Напрягаюсь и, будто притягиваемая происходящим на экране, подаюсь вперед. Ну, какой бред!
– Скажем так, ни для кого не секрет, почему Дадина задействована в стольких проектах сразу. У нас тесный мирок, и все мы знаем, как она получает свои роли. Каким, простите, местом… Это же на виду. То с тем она режиссером… То с этим продюсером. То вообще… вон, олигархи ей фильмы снимают. На наши с вами деньги, между прочим. Там ведь госдотаций по сорок, пятьдесят процентов на фильм! И ладно бы кино было стоящими. Но вы видели эти фильмы? Они вообще чему учат?
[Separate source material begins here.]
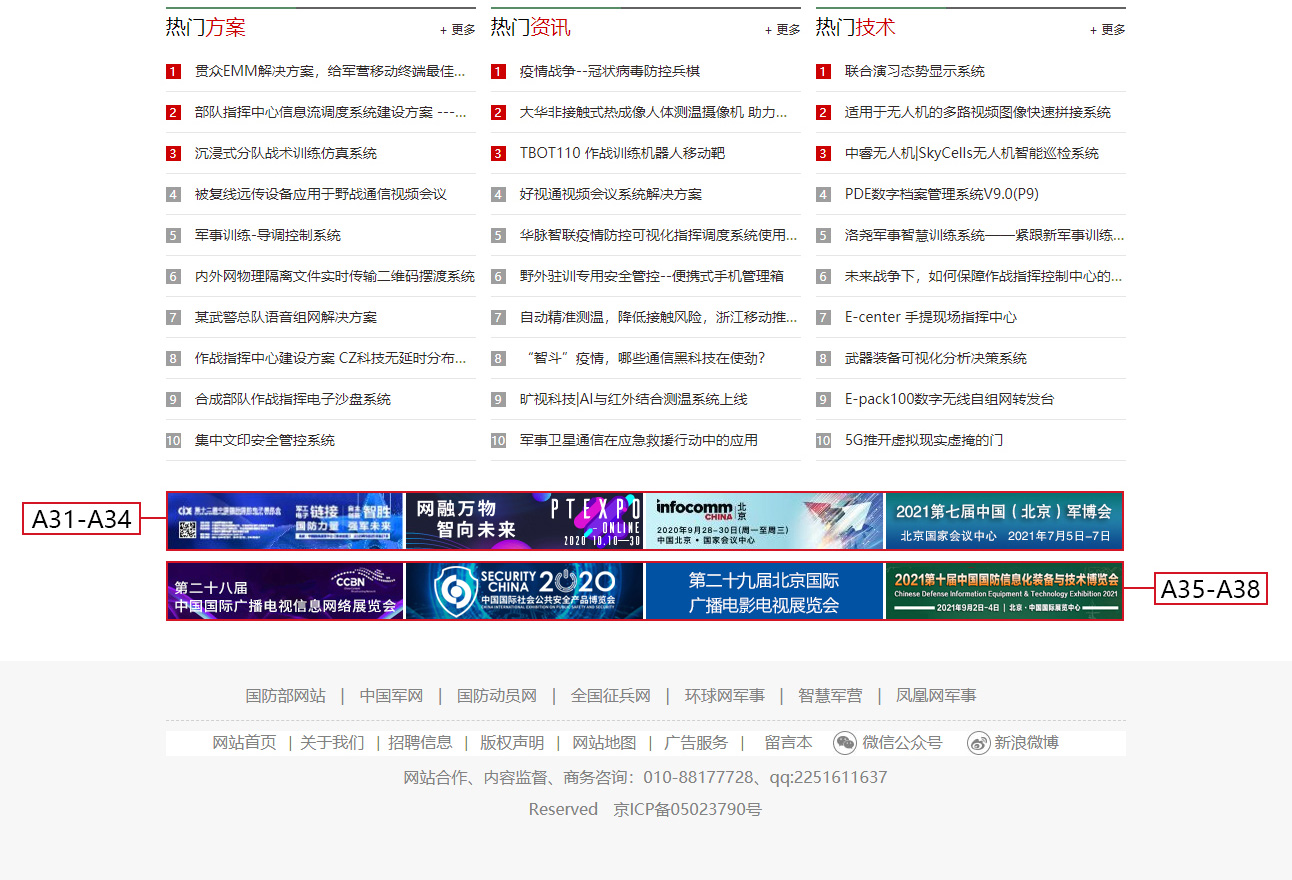The height and width of the screenshot is (880, 1292).
Task: Open the 2021第七届中国(北京)军博会 banner
Action: point(1003,521)
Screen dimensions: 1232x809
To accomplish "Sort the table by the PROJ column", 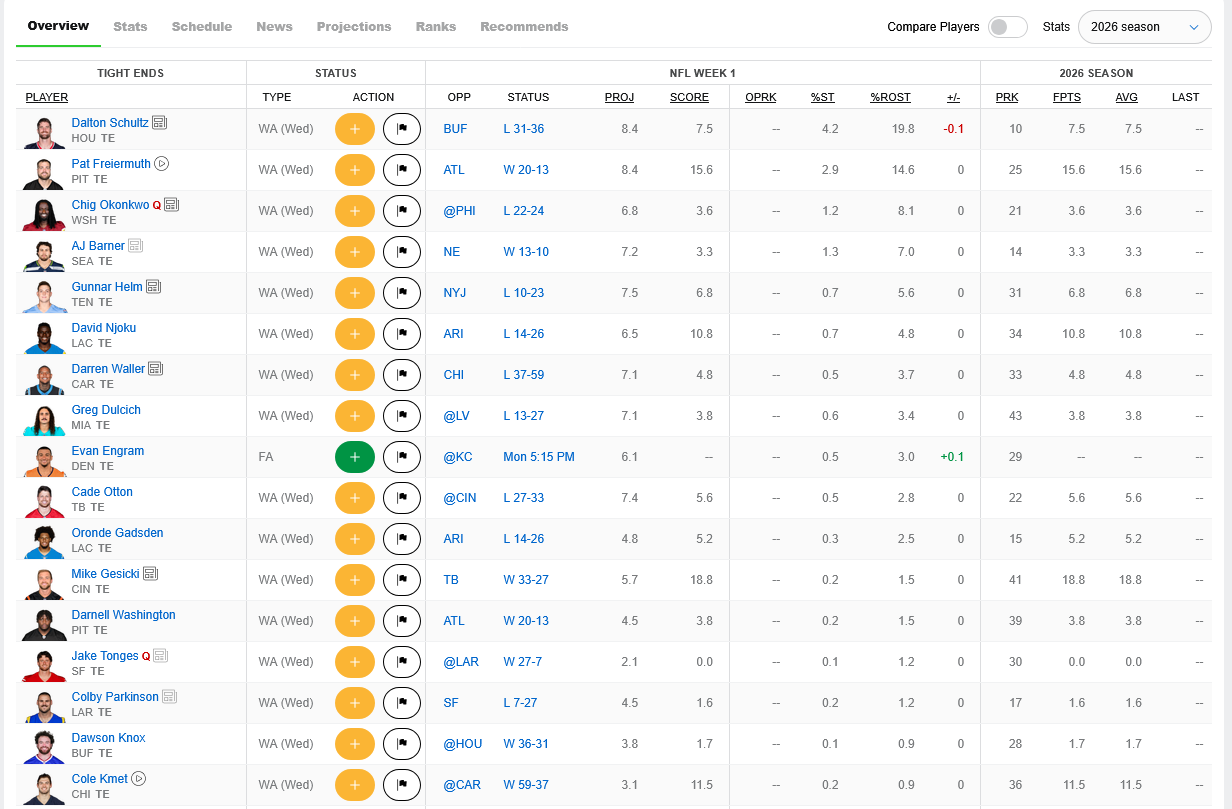I will click(619, 97).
Картинка из студии сменяется нарезкой из моих фильмов. Это хорошие картины, за которые мне ни разу в жизни не было стыдно. Но вырванные из контекста сцены, которые, я уверена, вообще нельзя показывать в прайм-тайм даже забрюленными, выглядят и впрямь непотребно. Чего, конечно же, и добивались создатели шоу. Следом за этим, с позволенья сказать, попурри – на экране появляются мои фото. Где я под ручку то с одним, то с другим. Еще бы – это же чертовы премьеры! На которых я, в соответствии с негласным протоколом появления на красной дорожке, позирую с партнерами, задействованными в представленном проекте, или с кем-то из членов команды. Но опять же для непосвященных это подано так, будто я меняю мужиков как перчатки. Меня начинает трясти. От стыда, которого я априори не должна испытывать, горят щеки. Слезы бессилия накатываются на глаза.
– А то, как она пиарится на своем Фонде? На больных… Наших с вами детях! Разве это нормально? – продолжает распинаться Элеонора.
Каких детях?! У Эльки детей отродясь не было. Она их вообще ненавидит.
– Боже мой… Выключите это, пожалуйста!
Егор послушно щелкает пультом, но я успеваю услышать:
– Кто-нибудь видел, куда идут денежки, которые собирает Фонд святой Дадиной?
Да, мамочки, да! У нас вся отчетность вывешена на сайте!
Понимаю, что каким-то чудесным образом превратилась из жертвы (роль которой мне была чужда) во вселенское зло. Как такое случилось? Я не понимаю. Казалось бы, за столько лет в этом серпентарии я уже должна ко всему привыкнуть. Но как? Когда это все видели священник, мой потенциальный пасынок и… его отец.
Я ведь держалась! Не плакала, почти. Не истерила. А сейчас, кажется, на это не осталось никаких сил.
– Даная…
– Это все неправда. То, что они говорят… Это все неправда. Я не такая.
Глупо, глупо оправдываться. А если нет, то как? Отвожу от лица волосы. Руки дрожат. Почему никто не спешит мне сказать – «Да ты что? У нас и мысли такой не возникло!»?
– Она же просто маньячка. Что с нее взять? – один лишь Егор беспечно пожимает плечами.